Publié le 21 avril 2015 par Francisrichard @francisrichard

Classer est une opération de l'esprit qui rassure son détenteur. Mais c'est au fond simpliste. On classe les êtres, les choses, et on croit que désormais tout va bien, que tout est propre en ordre. Aussi, quand une oeuvre littéraire ou artistique est inclassable, n'est-elle pas vraiment rassurante pour le détenteur de l'esprit classeur. C'est bien le cas du livre de Vincent Kappeler. Mais n'est-ce pas ce qui fait son charme?

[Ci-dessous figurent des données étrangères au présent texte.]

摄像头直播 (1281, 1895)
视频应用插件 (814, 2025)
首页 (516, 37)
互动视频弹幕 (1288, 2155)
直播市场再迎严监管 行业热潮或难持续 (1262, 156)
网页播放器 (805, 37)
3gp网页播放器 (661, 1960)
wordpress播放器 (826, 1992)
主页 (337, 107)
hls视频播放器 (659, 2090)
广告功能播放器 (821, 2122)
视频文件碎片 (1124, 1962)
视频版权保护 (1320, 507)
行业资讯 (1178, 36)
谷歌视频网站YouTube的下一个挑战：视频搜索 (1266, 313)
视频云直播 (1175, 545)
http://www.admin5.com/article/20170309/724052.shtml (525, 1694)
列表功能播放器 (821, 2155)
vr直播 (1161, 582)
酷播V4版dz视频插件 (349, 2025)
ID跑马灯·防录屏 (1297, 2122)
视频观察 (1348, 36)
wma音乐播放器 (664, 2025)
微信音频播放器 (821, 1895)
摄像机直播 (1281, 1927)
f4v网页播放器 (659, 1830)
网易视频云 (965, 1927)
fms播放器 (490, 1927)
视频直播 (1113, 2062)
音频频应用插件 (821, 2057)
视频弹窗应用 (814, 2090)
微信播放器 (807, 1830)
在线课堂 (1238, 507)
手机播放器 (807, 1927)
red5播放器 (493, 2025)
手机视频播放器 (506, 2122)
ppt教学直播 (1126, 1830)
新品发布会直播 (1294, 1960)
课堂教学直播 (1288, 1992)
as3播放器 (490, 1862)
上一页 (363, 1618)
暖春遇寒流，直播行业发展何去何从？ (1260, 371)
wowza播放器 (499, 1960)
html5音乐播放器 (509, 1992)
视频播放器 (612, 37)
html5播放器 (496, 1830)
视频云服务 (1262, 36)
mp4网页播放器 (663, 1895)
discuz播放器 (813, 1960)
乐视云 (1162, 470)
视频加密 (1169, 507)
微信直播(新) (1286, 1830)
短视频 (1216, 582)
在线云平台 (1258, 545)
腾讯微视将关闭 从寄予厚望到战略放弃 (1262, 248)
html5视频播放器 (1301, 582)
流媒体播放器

Ainsi, c'est vite dit de dire de Loin à vol d'oiseau qu'il s'agit d'un recueil de nouvelles comme le prétend la quatrième de couverture du livre. C'est impossible de dire pour autant qu'il s'agit d'un roman, même si l'on retrouve certains des personnages d'un texte l'autre. Tout au plus peut-on dire de ce livre grinçant, plutôt noir, que c'est oeuvre de fiction. Mais, une fois qu'on a dit ça, on n'est pas plus avancé.

Si le livre de Vincent Kappeler n'est guère rassurant parce qu'il est inclassable, bien que certains personnages deviennent familiers au lecteur, après quelques rencontres textuelles, dans leur ensemble les personnages ne le sont pas non plus, rassurants. Parce que tout ce qu'ils entreprennent finit, d'une manière ou d'une autre, par tourner à la cata. Prenons quelques uns d'entre eux, à titre d'exemples.

Olga avait 14 ans quand elle est tombée enceintre des oeuvres du Père Noël. Evidemment le Père Noël n'existe pas et ce n'est pas une ordure. C'est en effet Richard, 54 ans, qui l'a engrossée quand elle s'est offerte à lui dans le plus simple appareil au pied de la cheminée de ses parents, alors qu'il jouait au Père Noël à la satisfaction du voisinage et n'a pas su résister à cette bonne fortune. Ce qui va avoir des conséquences mortelles.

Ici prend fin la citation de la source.